Le correcteur lève le martinet.

Un ! dit le chiourme, frappant le sol du pied.

L’instrument de torture tourbillonne et s’abat sur le corps du patient.

Un sourd gémissement se fait entendre et, sous la souffrance endurée, le corps du supplicié se raidit. L’épiderme couvrant les reins se boursoufle.

Deux !

Les sept branches du martinet viennent s’abattre à la môme place et le sang gicle.

Un cri rauque s’échappe de la gorge du patient, dont le corps, malgré les liens qui le maîtrisent, a des soubresauts.
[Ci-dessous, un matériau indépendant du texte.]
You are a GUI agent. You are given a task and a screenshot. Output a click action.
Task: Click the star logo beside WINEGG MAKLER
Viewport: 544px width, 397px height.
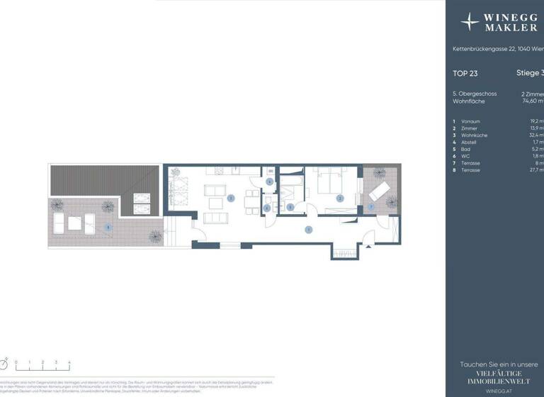pyautogui.click(x=470, y=21)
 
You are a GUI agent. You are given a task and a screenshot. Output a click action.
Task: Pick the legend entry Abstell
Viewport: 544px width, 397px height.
pyautogui.click(x=468, y=142)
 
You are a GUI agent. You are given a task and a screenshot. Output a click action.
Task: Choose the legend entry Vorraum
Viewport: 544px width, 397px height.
pyautogui.click(x=470, y=121)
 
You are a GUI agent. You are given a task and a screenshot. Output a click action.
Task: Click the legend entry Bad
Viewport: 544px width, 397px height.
pyautogui.click(x=465, y=149)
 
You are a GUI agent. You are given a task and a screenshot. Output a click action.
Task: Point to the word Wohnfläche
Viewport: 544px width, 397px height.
pyautogui.click(x=469, y=101)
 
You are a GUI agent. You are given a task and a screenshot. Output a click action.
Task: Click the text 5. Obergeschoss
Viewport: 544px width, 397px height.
pyautogui.click(x=475, y=94)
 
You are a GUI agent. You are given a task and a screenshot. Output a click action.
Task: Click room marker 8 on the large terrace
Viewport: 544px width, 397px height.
pyautogui.click(x=107, y=227)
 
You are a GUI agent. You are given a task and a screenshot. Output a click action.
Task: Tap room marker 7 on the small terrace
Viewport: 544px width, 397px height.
pyautogui.click(x=370, y=206)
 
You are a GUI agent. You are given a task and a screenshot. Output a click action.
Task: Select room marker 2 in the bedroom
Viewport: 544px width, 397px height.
pyautogui.click(x=340, y=198)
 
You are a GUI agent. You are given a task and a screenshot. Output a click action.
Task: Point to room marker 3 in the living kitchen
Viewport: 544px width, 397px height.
pyautogui.click(x=231, y=198)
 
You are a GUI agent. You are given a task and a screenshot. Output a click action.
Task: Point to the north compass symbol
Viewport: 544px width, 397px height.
pyautogui.click(x=4, y=364)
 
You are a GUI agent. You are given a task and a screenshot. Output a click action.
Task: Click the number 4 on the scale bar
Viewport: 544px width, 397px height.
pyautogui.click(x=69, y=362)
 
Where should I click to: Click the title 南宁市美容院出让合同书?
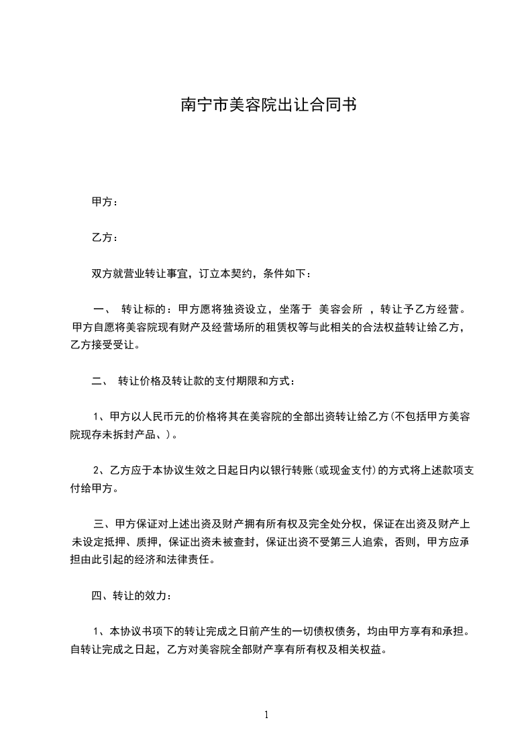(268, 105)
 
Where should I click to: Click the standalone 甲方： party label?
(105, 202)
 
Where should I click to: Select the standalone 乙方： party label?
(105, 238)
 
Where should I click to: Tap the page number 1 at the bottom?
(266, 715)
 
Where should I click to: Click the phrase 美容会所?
(341, 309)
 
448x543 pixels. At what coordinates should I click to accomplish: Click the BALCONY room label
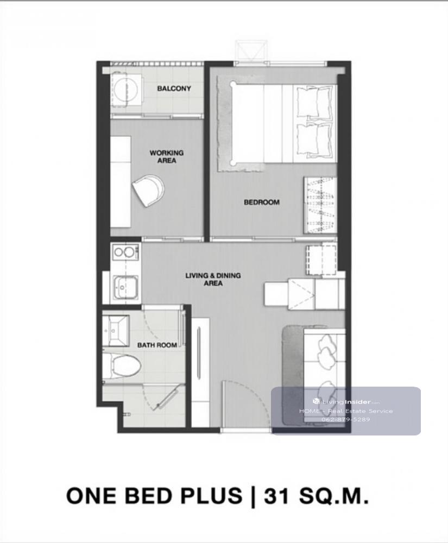tap(174, 89)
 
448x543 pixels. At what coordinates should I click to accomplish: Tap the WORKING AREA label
tap(167, 156)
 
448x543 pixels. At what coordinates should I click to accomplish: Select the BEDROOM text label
tap(261, 202)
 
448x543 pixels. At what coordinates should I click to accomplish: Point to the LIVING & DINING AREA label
tap(213, 279)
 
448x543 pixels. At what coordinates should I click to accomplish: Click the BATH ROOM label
tap(157, 345)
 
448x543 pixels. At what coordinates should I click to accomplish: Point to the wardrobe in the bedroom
tap(320, 205)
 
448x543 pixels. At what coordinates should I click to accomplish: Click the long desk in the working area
tap(121, 182)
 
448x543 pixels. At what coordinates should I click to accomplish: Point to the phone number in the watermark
tap(345, 419)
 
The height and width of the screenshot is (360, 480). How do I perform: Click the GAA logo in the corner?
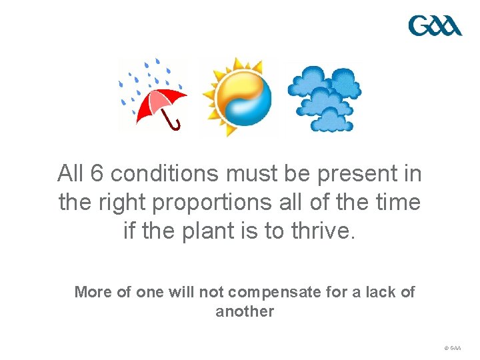tap(435, 26)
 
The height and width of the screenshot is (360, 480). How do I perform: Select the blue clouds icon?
tap(325, 97)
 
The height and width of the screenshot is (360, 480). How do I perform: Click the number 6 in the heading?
tap(97, 173)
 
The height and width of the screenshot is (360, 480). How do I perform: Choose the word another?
tap(245, 311)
Trois ! continue le chiourme, impassible.

Les torons des lanières entament la peau et la chair du malheureux, qui pousse des cris épouvantables.
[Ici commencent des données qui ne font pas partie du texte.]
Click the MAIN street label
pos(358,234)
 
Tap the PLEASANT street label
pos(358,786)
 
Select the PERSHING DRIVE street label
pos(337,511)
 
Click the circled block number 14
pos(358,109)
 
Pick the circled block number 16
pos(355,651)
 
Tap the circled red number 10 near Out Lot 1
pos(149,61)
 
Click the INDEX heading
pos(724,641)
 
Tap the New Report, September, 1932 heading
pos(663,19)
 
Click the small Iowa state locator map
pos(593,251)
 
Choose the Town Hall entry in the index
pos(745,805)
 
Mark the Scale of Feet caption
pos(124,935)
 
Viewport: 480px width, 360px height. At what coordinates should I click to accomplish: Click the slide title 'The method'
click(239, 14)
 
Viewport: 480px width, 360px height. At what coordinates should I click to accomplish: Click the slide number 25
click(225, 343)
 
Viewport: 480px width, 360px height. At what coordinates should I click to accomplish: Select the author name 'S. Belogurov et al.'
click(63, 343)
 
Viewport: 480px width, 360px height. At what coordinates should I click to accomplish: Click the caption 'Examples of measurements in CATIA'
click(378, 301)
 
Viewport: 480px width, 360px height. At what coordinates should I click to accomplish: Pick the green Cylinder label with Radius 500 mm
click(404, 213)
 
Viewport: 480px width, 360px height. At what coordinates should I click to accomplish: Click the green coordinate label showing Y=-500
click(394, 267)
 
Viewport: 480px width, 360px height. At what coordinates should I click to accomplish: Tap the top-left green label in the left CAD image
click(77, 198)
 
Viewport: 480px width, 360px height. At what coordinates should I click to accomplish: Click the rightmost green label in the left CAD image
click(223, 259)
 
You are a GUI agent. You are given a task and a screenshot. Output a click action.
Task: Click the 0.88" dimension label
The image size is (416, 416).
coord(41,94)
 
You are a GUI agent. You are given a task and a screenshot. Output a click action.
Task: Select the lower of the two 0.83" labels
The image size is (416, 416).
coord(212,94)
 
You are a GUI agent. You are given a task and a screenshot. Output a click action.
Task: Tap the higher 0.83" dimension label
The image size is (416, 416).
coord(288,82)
Quatre ! Cela devient affreux ; le sang du patient coule en abondance, et, les yeux hagards, nous regardons cette abomination, nous percevons ces hurlements, la gorge serrée, le cœur oppressé à en mourir.

Mon compagnon de droite, le citoyen Quetin, s’évanouit, et je dois le soutenir.

— Ne bougez pas, charognes ! glapit un surveillant.

— Face en tête ! salauds, ou gare ! nous crie un deuxième chiourme.

On se raidit contre le dégoût.

Cinq !

Le fouet s’abat plus rudement encore, et les hurlements deviennent fous, se continuent sans arrêt.

Mon voisin de gauche chancelle-à son tour ; on le soutient comme Quetin, pendant que la séance sanglante continue, au milieu des jurons des surveillants.

Six ! sept ! huit ! neuf ! dix !

Le martinet poursuit son œuvre, coupant, hachant la chair du patient. Des lambeaux de peau et de chair se mêlent au sang, qui jaillit jusque sur le correcteur.